Na noite da última sexta-feira (5), Jair Bolsonaro editou um decreto que modificou o Bolsa Família às vésperas de seu fim. Com a medida, passaram a ser consideradas pobres as famílias com renda mensal de até R$ 200 por pessoa, e extremamente pobres, aquelas com renda per capta de até R$ 100.
Bolsonaro certamente vai vender seu decreto como uma medida boa para a população mais vulnerável, pois antes só eram consideradas pobres as famílias com renda até R$ 178, e extremamente pobres, as com renda de até R$ 89. Logo, mais famílias terão direito a receberem ajuda, que agora virá por meio do Auxílio Brasil, certo? Não é bem assim…
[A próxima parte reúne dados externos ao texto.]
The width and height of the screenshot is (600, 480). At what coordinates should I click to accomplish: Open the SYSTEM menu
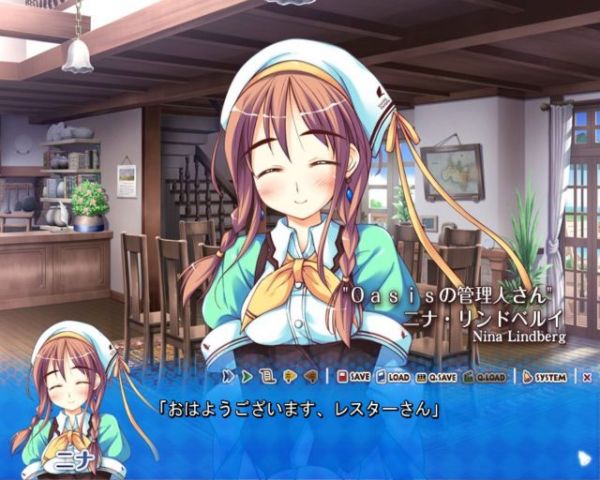546,377
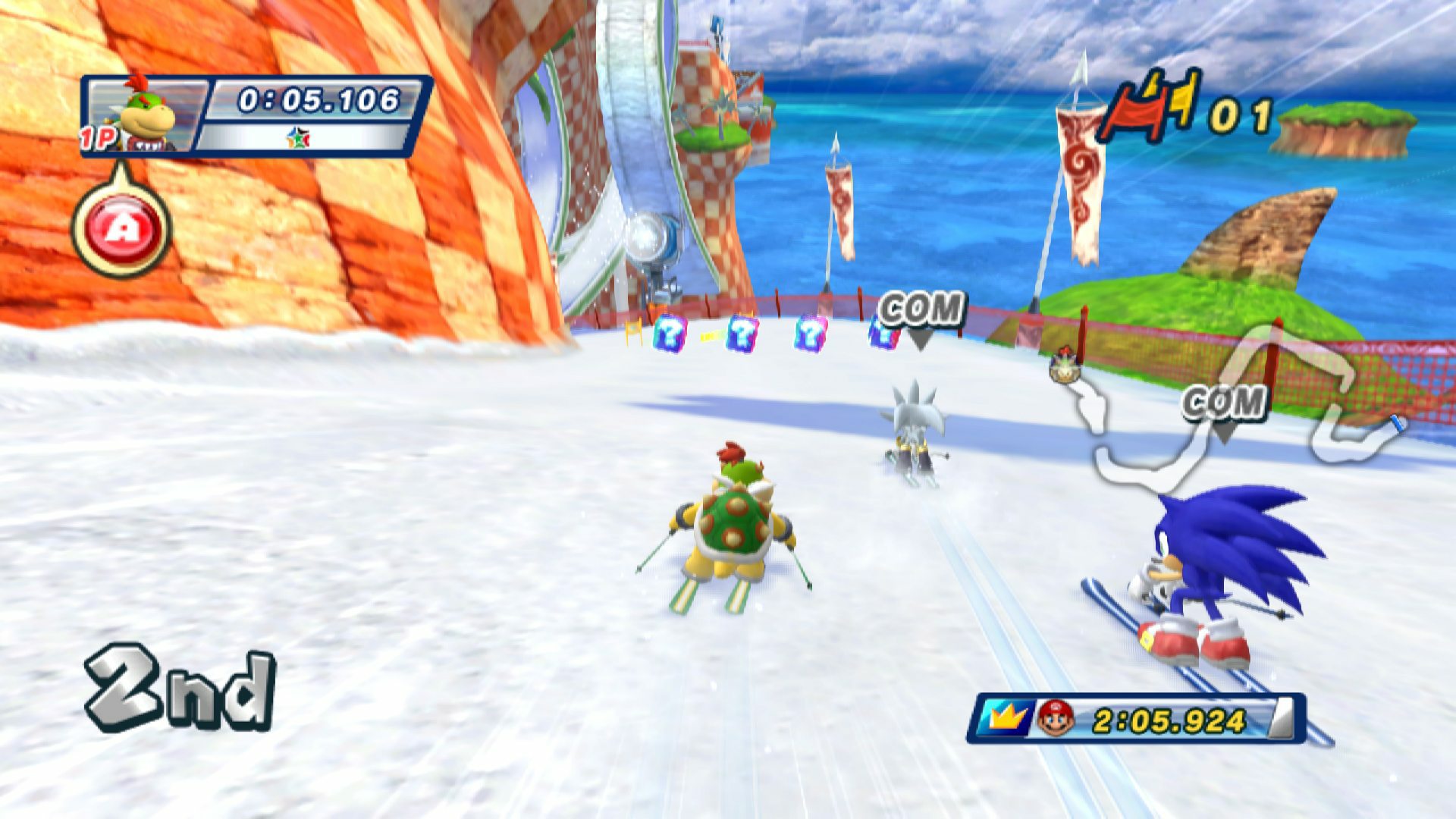Click Silver skiing ahead on the slope
Image resolution: width=1456 pixels, height=819 pixels.
click(x=915, y=425)
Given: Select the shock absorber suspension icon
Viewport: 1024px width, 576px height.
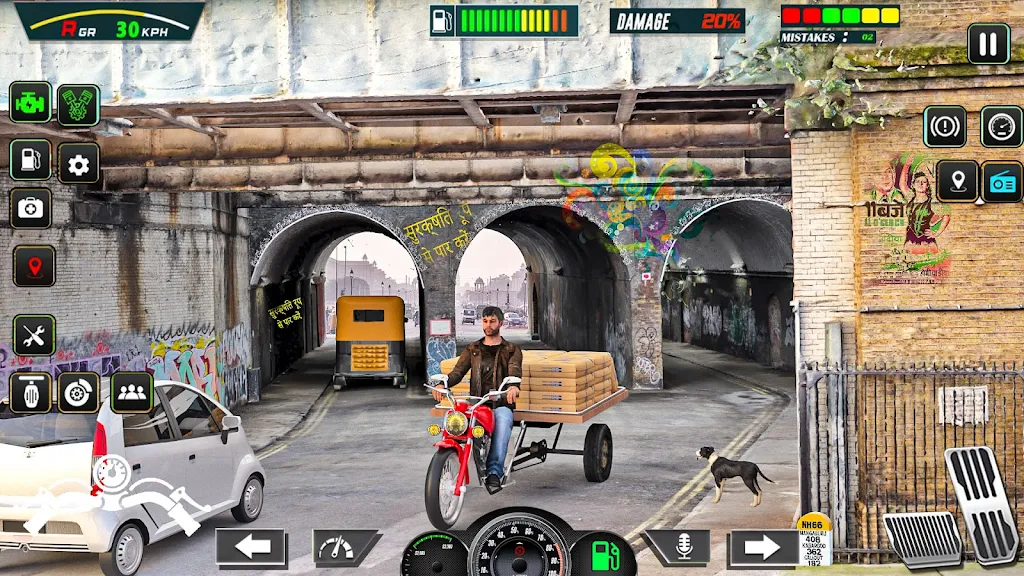Looking at the screenshot, I should point(30,393).
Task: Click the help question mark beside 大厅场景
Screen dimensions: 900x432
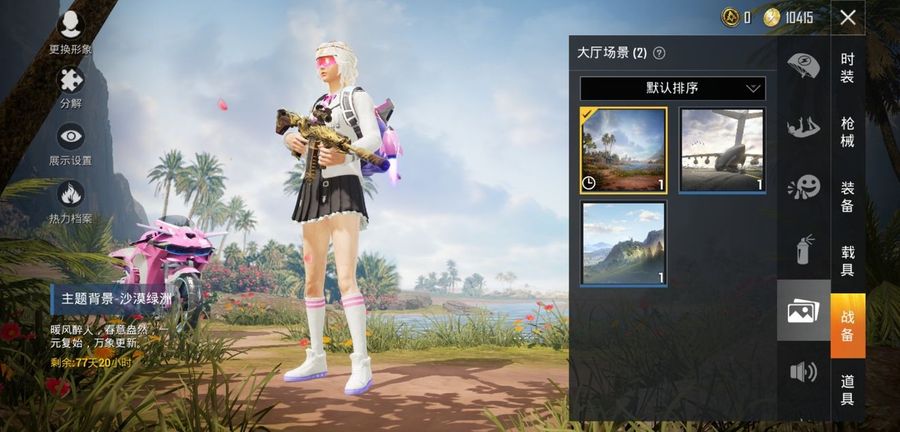Action: [659, 53]
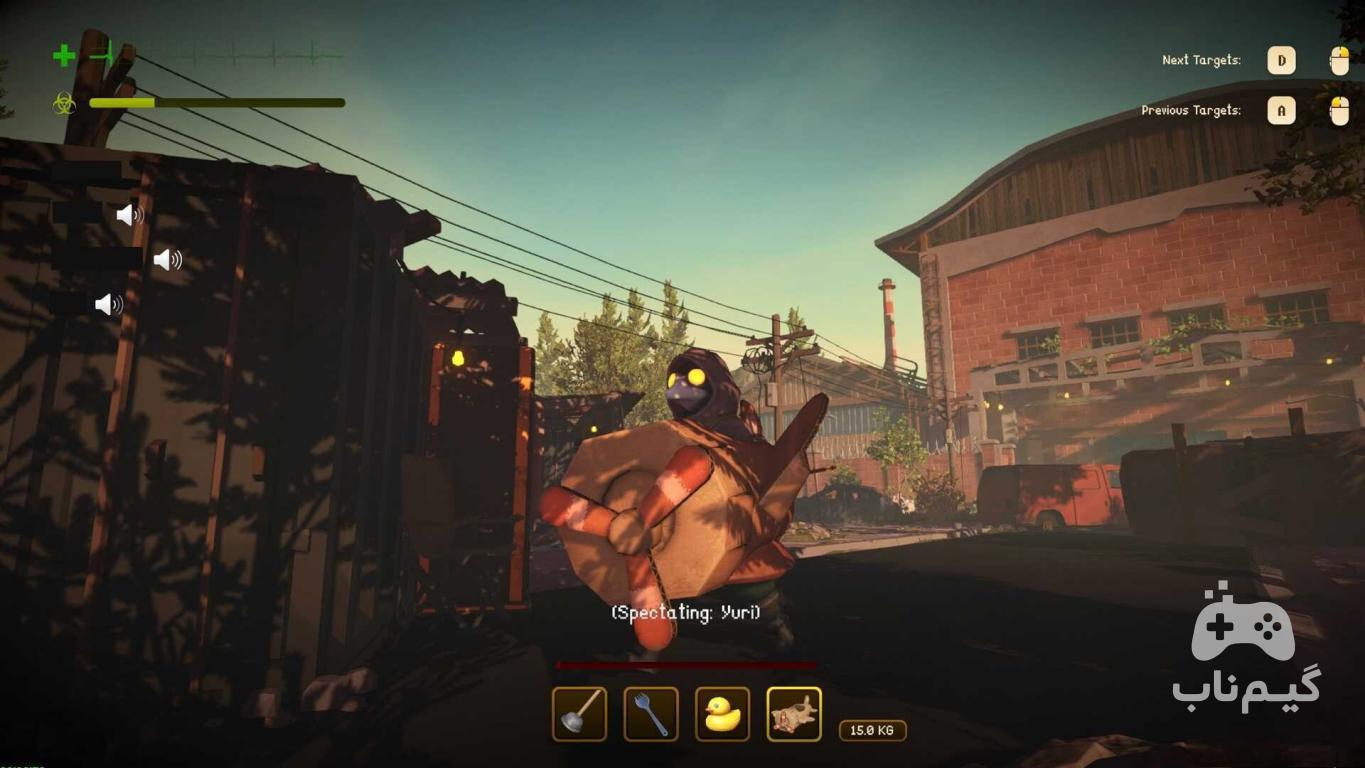
Task: Choose the blue fork item slot
Action: coord(651,714)
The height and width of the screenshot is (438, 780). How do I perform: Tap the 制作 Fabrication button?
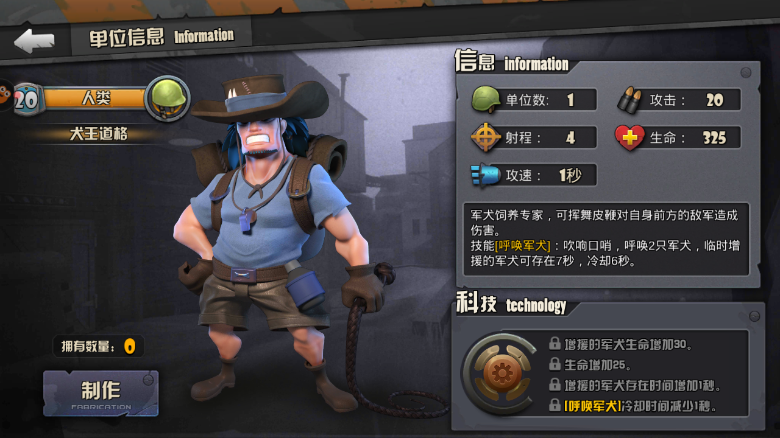point(100,393)
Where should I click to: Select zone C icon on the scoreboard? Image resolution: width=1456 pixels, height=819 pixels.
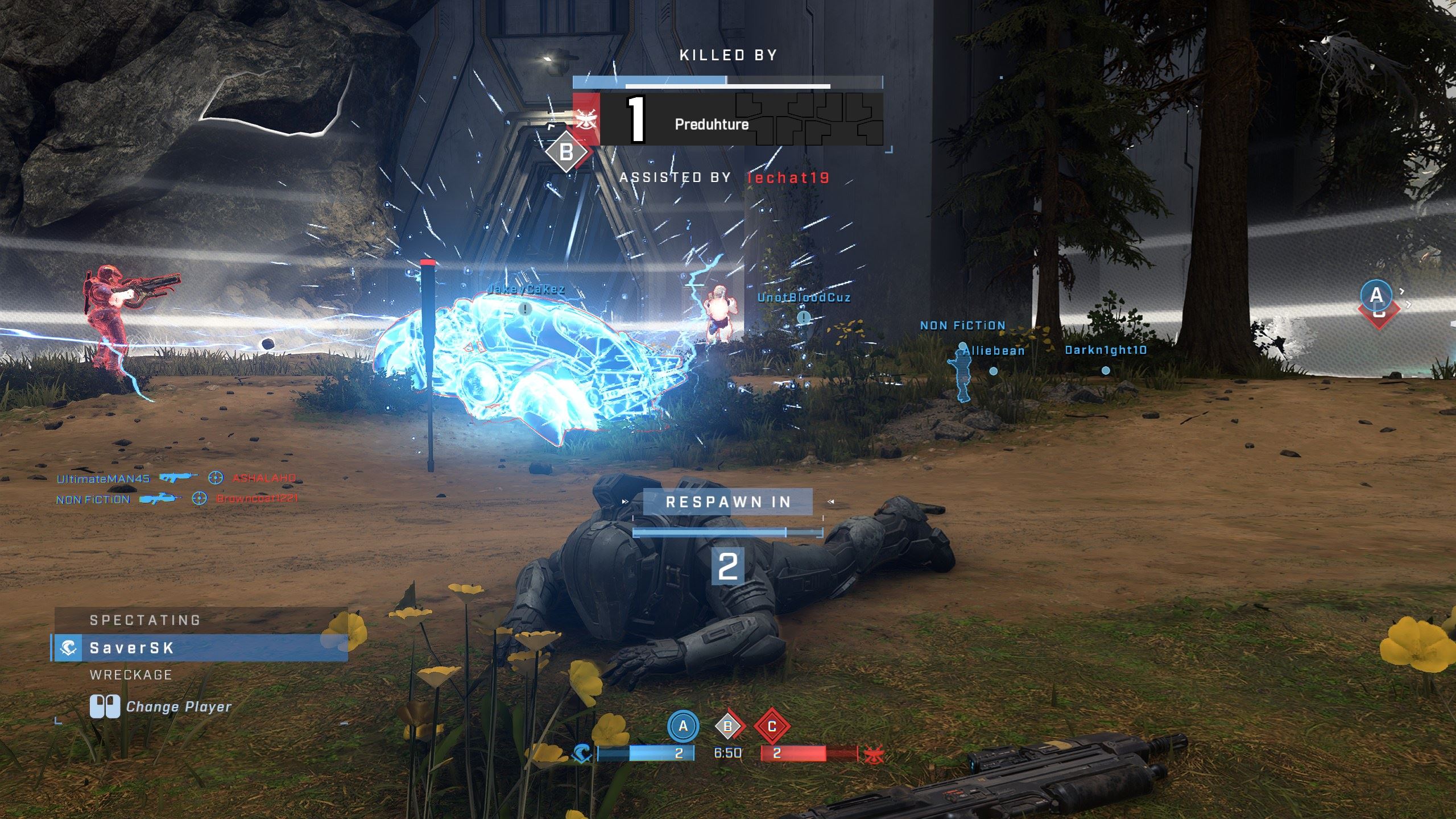[772, 726]
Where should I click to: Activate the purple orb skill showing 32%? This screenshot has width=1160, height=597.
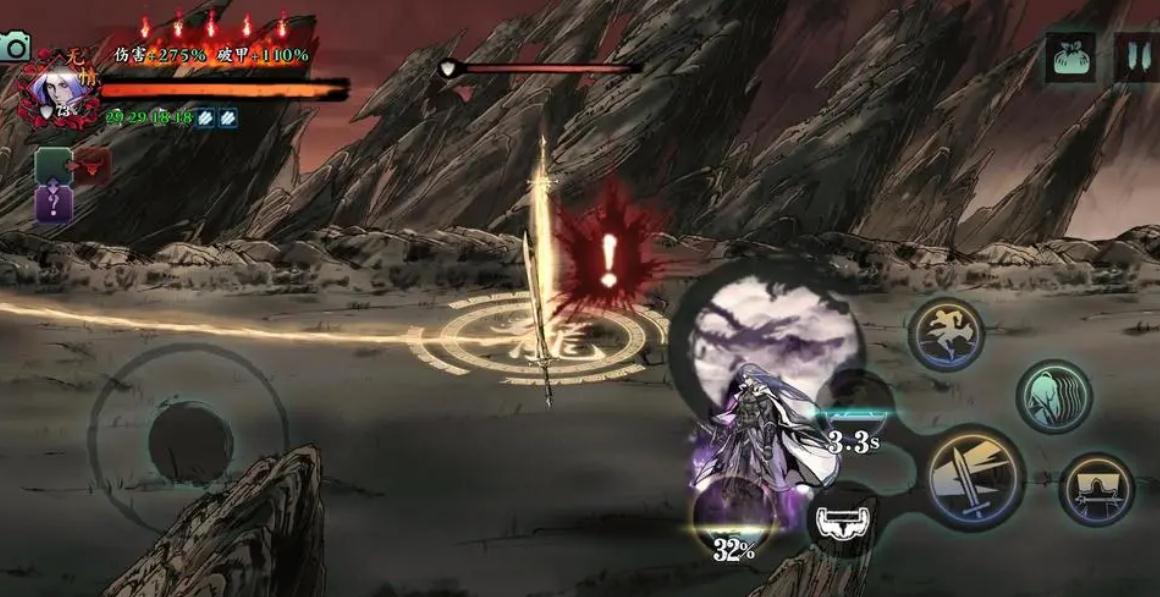(x=734, y=520)
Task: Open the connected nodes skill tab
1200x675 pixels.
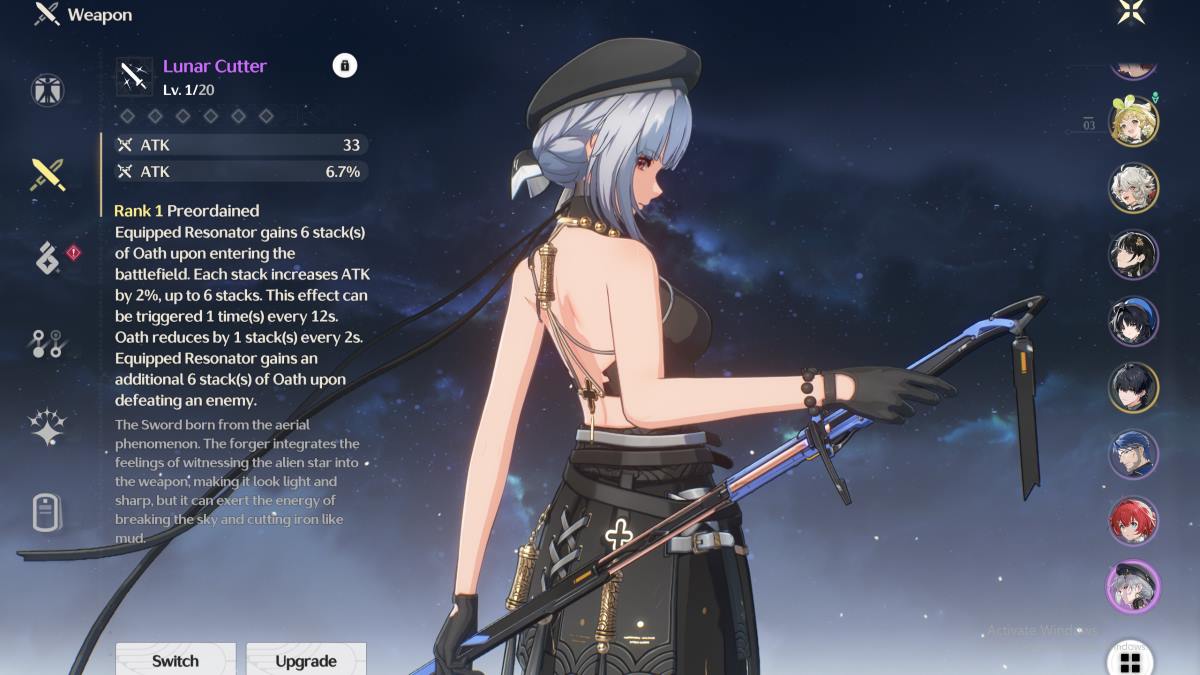Action: point(47,343)
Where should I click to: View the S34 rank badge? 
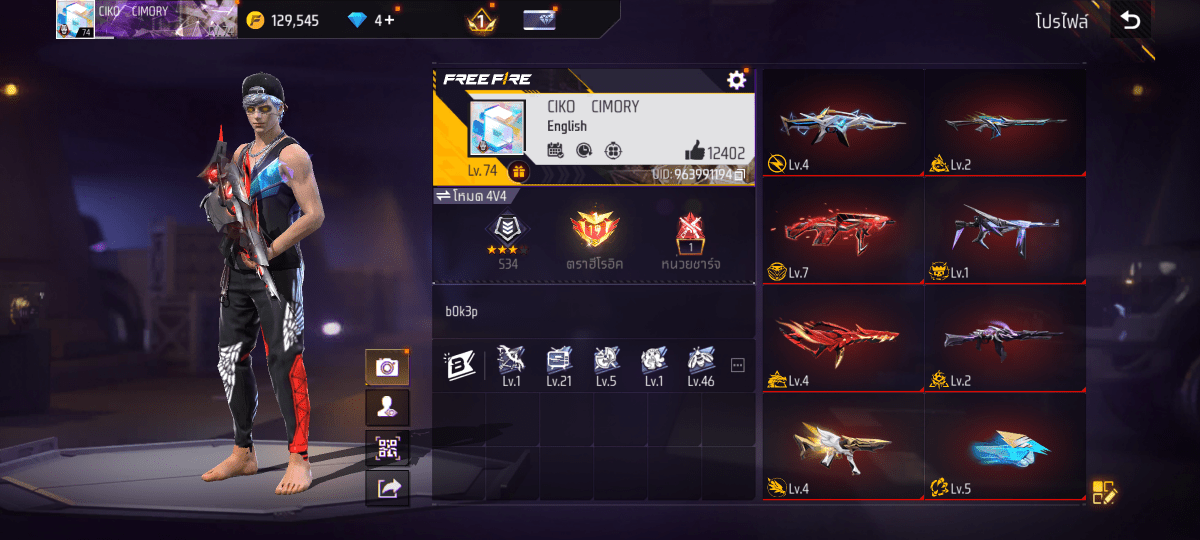pyautogui.click(x=507, y=238)
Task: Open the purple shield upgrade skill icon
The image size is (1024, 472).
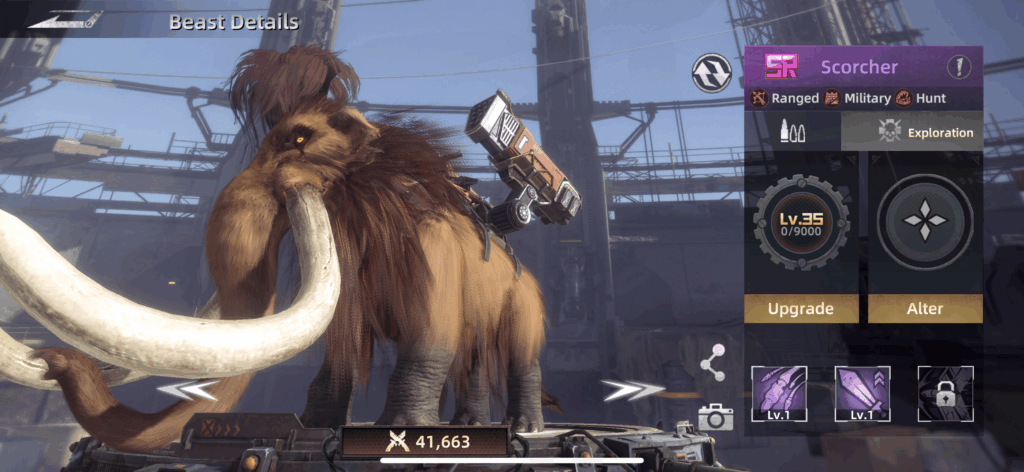Action: 863,394
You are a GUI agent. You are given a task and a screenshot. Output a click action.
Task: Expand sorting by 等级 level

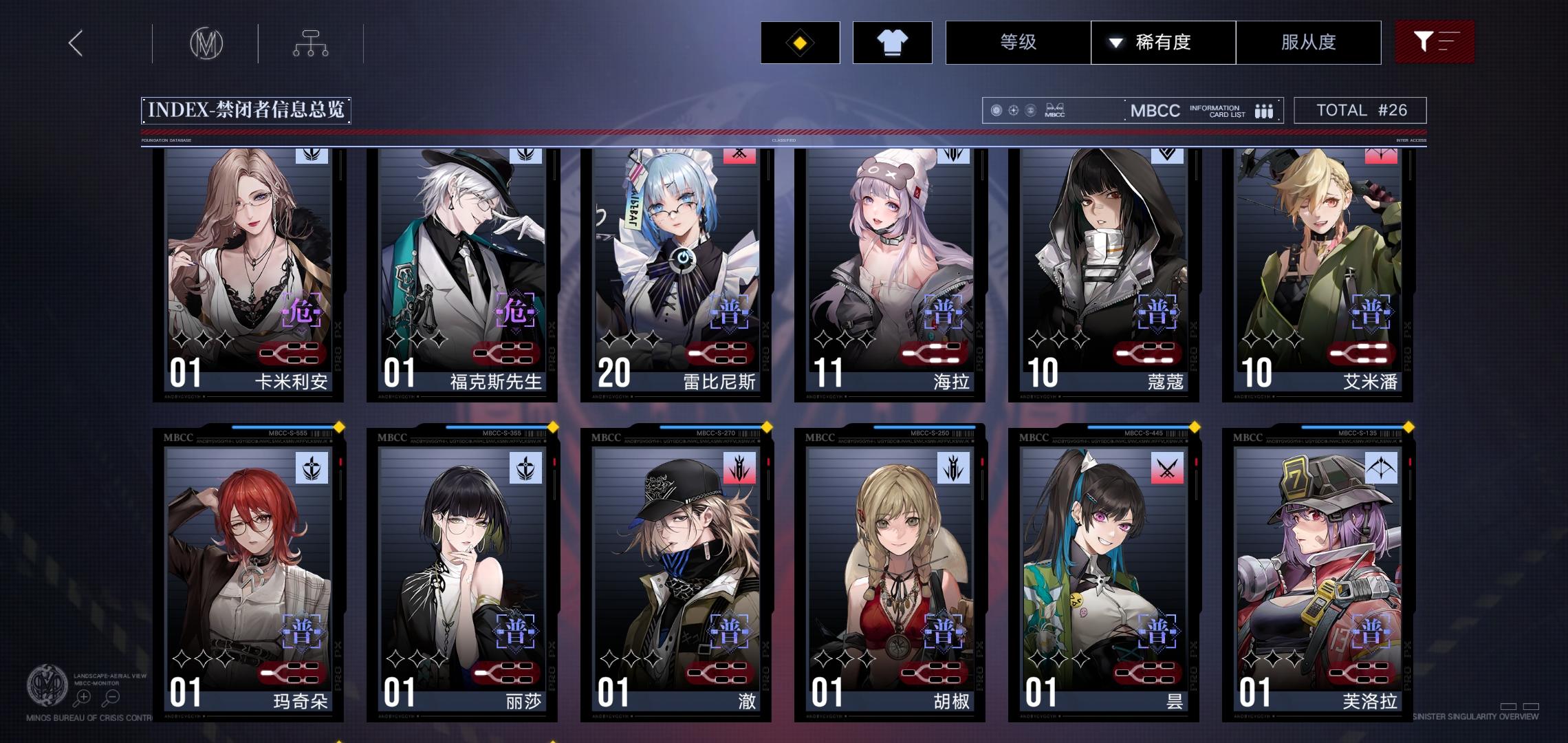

Com seu “bondoso” gesto, Bolsonaro conta duas mentiras. Em primeiro lugar, ele esconde que a atualização das linhas da pobreza e da extrema pobreza foi adiada ao máximo. Elas ficaram congeladas ao longo de todo seu governo, sem passar por nenhuma correção. Só agora, três anos depois de excluir milhares de pessoas do Bolsa Família (sem contar as que atendem aos critérios e estão há anos na fila de espera), Bolsonaro resolve reajustar. “Coincidentemente”, às vésperas do ano eleitoral.
A outra mentira de Bolsonaro é dizer esse reajuste é suficiente. A correção feita nos valores não consegue nem mesmo repor a inflação acumulada desde a última atualização, feita em 2018, no governo Temer. “O reajuste concedido por Bolsonaro é de 12,3%, enquanto a inflação acumulada no período foi de 20,8% (medida pelo INPC, o Índice Nacional de Preços ao Consumidor, o mesmo usado para reajustar o salário mínimo e benefícios como pensões e aposentadorias)”, aponta reportagem da Folha de S. Paulo.
Caso a inflação fosse considerada, a linha de pobreza deveria ser reajustada para R$ 215. Mas nem isso seria suficiente. Com a grave piora da situação econômica no país, a linha de pobreza hoje no Brasil deveria ser muito mais alta. Também segundo a Folha, a ONU e o Banco Mundial, por exemplo, consideram estar em extrema pobreza a família com renda diária de até US$ 1,90 per capita — equivalente a R$ 313 mensais, segundo o câmbio atual.
Lei de Responsabilidade Fiscal
Em entrevista ao UOL, a ex-ministra do Desenvolvimento Social e Combate à Fome Tereza Campello explicou os reais motivos de Bolsonaro estar só agora reajustando os valores que servem de critério para entrar no Bolsa Família. Não se trata de reconhecer uma necessidade social, mas simplesmente driblar a Lei de Responsabilidade Fiscal e garantir a existência do seu eleitoreiro programa Auxílio Brasil.
Ao modificar o Bolsa Família, que tem recursos garantidos no orçamento e que manterão parte do Auxílio Brasil no ano que vem, Bolsonaro tenta justificar que não está criando despesas extras, que exigem uma série de garantias. “O reajuste do Bolsa Família na calada da noite da última sexta-feira, às vésperas de sua extinção, foi mais uma manobra desse governo para burlar a Lei de Responsabilidade Fiscal. Porque o governo não conseguiu até agora criar uma situação sustentável para lançar o novo programa”, disse Tereza Campello.
“Para isso, seria necessário apontar a fonte de financiamento. Você não pode criar uma nova despesa sem fonte de financiamento que dê sustentação. Então, ele está tentando fazer um ‘passa-moleque’ nos órgãos de controle e no Parlamento. Ele vai tentar usar essa expansão como argumento para dizer que ele não vai criar nova despesa”, completou a ex-ministra.
A falta de escrúpulos de Bolsonaro não tem limite. Na tentativa de se reeleger, ele aceita até brincar com a vida dos brasileiros que mais necessitam de ajuda e acabar com um programa exitoso como o Bolsa Família, que existe há 18 anos. “Toda essa manobra coloca em risco a transferência de renda”, lamenta Tereza Campello.